# Plant ID help



## Meshuggahn (Jul 31, 2011)

Hey everyone, I got these plants from generous people in my area but I am not sure exactly what they are. Some are small enough that I need to ID them before I plant them if possible. Any ideas or general species type etc that I should be researching would be a great help.

1. I have this one planted in the back, they are tall and had leaves on the stalk which melted off, but are growing back quickly.










2. I have these planted up front. I dont think they will get a lot longer that this. I hope.










3. I have these in the back as well. The rest are taller and the leaves had a redish hue to them before they melted off. They are growing back nicely as well.









4. Not planted yet. Unsure of possible future size.









5. Not planted. No idea.









Thanks everyone for helping the plant noob.:fish9:


----------



## jbrown5217 (Nov 9, 2011)

The first one looks like willow hydro and the third looks like a crypt of some sort. No idea about the second, fourth, and fifth. The fourth reminds me of java ferns, but the leaf looks slightly different.


----------



## Summer (Oct 3, 2011)

first is willow hygro, second is a val jungle val maybe, third and fourth i think are java ferns


----------



## holly12 (Apr 21, 2011)

1. Willow Hygro

2. Looks like Dwarf Sagettaria (to me anyway)

3. Sunset Hygro? (It looks like dwarf hygro and the "red hue" makes me think sunset.)

4. Java Fern 

5. Wendelov Java Fern (very cool plant - I have a few of them. Also called a Lace Java Fern.)

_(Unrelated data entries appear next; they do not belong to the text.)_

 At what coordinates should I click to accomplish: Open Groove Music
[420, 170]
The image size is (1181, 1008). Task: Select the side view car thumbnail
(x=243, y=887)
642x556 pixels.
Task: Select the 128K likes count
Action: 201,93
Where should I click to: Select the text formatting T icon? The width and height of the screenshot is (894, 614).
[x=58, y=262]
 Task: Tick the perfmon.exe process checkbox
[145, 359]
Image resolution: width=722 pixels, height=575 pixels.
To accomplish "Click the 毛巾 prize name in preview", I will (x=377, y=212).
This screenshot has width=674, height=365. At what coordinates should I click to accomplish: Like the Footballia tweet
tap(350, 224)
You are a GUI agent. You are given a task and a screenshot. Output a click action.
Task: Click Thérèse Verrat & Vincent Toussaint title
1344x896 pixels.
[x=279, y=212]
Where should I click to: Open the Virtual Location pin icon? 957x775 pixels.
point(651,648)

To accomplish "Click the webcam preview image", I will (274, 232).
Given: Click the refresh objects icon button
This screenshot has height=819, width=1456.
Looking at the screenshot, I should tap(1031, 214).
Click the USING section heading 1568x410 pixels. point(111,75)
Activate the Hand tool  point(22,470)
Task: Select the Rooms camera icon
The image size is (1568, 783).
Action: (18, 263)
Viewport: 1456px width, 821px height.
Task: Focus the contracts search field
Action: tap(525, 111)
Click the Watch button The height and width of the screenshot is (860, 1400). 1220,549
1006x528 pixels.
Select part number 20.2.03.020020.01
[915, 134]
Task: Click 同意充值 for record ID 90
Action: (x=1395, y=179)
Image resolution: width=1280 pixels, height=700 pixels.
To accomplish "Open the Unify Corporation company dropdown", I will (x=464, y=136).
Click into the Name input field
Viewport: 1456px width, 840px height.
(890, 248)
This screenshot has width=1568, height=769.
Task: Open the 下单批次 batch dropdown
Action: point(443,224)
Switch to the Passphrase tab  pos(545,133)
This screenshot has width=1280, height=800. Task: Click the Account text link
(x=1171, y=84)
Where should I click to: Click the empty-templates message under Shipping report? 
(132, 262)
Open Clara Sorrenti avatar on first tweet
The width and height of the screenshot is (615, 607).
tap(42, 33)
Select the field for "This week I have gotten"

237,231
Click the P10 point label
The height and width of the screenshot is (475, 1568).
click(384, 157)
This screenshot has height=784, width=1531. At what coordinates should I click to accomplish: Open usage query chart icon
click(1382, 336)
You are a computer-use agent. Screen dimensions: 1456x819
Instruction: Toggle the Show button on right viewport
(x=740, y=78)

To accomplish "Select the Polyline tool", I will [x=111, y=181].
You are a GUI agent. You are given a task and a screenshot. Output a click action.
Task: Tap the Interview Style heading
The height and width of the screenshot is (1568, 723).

The two Java plants need to be anchored to wood or rocks with fishing line or cotton thread. If the rhizome is buried, they will rot.


----------



## Kehy (Apr 19, 2011)

The last one looks like trident java fern. Windelov fern has the fringe on the tips of the leaves, trident, just has the leave split lower on the leaf. For any of the java ferns, tie them to rocks or driftwood, don't plant them. I had some tied to small rocks before, so I could move them wherever and it wouldn't disturb them too much, so there's an idea if you don't have/want driftwood or bigger rocks


----------



## Meshuggahn (Jul 31, 2011)

Thanks for the help everyone. Now I know what to do with these guys!


----------



## holly12 (Apr 21, 2011)

Wicked Kehy! I haven't heard of the Trident Java! I must own some!


----------



## Kehy (Apr 19, 2011)

lol they sell trident on aquabid...at rather high prices. It'd be fun to do a tank with just java though, in all its variations, hahaha.


----------



## holly12 (Apr 21, 2011)

Yep! Trident, Wendelov, Regular, Needle Leaf, Narrow Leaf........ then all the Anubias variations! Golden, Marbled, Petite, Nana.... the list goes on!


----------